Ich hatte zuvor einmal Amerika, häufiger England besucht … (und in dem Werke »Die Welt im Licht« gemalt).
Ich zeige jetzt, was ich im Lenz und Sommer des Jahres 1922 dort gesehn, gefühlt, gedacht.
II
Newyork und London: Stätten des Geschicks – für Europas Fortbestand; nämlich für Deutschlands. Es ist dasselbe.
Der Zeitpunkt, war denkwürdig … Ich sah: England kann nicht mehr, wie es will. Der britische Löwe – den ein Schulkind als was Unerschütterbares gelernt hat – litt an Zahnschmerzen.
(Ich schrieb das nachher in dem englischen »Observer«: – »But now I have seen that lion in a State of perplexity. A lion with tooth-ache.«)
III
Immerhin … bloß Zahnschmerzen. Wir selbst haben die Schwindsucht.
Doch wie man im Leichnam des Malers Menzel Spuren der Tuberkulose vernarbt sah, nachdem er schaffensmächtig und patriarchenalt gelebt: so wird unser Gebrest eines Tags vernarbt und gewesen sein.
Schöpfertaten wunderbar liegen auf Deutschlands Marsch – lange noch.
Lange noch.
IV
Ich sah jenseits des kleinen, jenseits des großen Wassers die Welt … als Maler.
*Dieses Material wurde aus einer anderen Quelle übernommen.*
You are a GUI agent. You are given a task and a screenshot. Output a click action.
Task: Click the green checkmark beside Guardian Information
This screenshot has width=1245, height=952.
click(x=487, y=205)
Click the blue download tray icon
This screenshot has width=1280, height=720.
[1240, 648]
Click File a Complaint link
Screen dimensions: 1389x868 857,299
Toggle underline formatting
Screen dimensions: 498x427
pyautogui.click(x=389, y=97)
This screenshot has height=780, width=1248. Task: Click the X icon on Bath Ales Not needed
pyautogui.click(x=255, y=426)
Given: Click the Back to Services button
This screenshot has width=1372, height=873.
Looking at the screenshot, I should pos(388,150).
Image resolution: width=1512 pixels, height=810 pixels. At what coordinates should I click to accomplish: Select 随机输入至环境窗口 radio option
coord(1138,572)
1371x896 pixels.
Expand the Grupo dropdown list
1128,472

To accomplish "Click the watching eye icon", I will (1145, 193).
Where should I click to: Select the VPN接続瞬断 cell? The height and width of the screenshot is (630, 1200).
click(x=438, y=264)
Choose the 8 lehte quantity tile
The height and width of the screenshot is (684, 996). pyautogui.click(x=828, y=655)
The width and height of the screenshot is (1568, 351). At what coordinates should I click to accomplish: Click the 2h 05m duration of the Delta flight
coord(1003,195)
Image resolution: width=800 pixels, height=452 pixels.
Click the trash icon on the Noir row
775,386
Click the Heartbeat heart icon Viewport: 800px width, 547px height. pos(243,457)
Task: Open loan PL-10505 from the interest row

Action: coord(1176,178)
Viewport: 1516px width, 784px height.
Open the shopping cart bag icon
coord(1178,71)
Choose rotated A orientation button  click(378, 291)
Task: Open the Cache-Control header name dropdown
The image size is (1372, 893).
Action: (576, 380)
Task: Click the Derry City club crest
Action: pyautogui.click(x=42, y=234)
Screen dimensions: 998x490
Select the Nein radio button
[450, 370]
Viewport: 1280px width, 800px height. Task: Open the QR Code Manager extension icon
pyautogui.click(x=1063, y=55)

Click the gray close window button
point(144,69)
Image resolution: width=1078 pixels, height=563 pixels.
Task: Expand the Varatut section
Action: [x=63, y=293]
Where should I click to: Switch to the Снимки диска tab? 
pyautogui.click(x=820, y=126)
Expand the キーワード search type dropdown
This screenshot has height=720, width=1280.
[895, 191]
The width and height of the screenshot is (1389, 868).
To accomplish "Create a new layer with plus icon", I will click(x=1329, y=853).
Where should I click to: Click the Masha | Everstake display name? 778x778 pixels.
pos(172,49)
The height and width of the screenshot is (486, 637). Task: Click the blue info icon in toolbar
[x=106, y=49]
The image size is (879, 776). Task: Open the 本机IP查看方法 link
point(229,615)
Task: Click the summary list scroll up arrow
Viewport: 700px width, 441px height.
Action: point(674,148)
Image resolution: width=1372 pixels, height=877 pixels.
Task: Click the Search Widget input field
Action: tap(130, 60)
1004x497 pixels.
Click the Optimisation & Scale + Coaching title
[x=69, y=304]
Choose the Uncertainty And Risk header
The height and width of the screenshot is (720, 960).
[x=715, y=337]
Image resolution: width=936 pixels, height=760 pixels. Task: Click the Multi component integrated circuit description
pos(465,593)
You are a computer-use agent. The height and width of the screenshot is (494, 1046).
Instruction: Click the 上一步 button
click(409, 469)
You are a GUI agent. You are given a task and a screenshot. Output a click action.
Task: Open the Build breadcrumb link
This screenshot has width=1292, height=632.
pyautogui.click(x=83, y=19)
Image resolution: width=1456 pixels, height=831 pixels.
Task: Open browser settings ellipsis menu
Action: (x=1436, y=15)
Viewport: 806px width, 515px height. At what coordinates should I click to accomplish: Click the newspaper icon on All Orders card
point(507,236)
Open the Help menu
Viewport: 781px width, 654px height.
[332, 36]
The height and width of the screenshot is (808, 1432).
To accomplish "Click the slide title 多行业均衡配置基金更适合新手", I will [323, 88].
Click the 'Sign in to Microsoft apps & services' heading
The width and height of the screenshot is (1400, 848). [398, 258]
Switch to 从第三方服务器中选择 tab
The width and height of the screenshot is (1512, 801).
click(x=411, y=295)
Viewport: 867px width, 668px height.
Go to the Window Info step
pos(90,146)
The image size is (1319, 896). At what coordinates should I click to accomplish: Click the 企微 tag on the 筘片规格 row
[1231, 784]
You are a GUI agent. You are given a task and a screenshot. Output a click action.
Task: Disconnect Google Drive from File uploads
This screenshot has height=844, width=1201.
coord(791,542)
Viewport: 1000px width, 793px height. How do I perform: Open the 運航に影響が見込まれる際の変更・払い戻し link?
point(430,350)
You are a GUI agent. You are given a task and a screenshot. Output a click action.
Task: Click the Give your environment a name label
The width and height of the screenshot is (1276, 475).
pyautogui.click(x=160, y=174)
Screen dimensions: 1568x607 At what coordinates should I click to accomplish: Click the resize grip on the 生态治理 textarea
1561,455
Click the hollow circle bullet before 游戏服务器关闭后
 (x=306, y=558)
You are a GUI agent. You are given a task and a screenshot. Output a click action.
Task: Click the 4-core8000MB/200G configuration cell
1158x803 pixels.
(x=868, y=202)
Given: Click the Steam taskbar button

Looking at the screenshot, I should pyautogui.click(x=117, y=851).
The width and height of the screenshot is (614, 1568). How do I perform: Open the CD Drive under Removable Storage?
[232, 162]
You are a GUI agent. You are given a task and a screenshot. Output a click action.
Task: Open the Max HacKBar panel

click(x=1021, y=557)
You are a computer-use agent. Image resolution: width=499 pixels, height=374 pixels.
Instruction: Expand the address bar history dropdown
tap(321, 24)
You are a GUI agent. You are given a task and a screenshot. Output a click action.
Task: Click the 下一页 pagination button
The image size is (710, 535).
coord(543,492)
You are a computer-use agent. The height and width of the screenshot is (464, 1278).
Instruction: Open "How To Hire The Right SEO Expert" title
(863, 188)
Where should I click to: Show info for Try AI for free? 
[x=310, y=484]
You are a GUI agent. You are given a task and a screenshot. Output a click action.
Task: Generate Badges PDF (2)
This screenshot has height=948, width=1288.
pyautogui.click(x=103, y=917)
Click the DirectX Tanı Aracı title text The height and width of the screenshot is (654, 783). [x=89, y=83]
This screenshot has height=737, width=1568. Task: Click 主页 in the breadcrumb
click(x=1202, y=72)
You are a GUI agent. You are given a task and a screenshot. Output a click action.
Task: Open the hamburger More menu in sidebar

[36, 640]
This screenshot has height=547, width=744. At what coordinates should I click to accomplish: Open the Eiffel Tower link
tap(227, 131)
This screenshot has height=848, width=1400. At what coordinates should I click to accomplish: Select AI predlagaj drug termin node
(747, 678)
Ich ging als ein Sohn dieses Sterns in seinen glücklicheren Bezirken herum.
Auch als Relativist. Entschlossen, von den Wirrhandlungen menschlicher Blödiane die karge Frist des Hierseins nicht vergällt zu sehn.
V
Der Aufenthalt war nicht lang. Was tut es? Eine Mutter hat gesagt: Wenn mein Sohn bis Offenbach reist, sieht er mehr als mancher im fremden Erdteil.
Ich gebe hier, was ich empfing. Beglückungen … und Erschütterungen. Auch Nachdenklichkeiten.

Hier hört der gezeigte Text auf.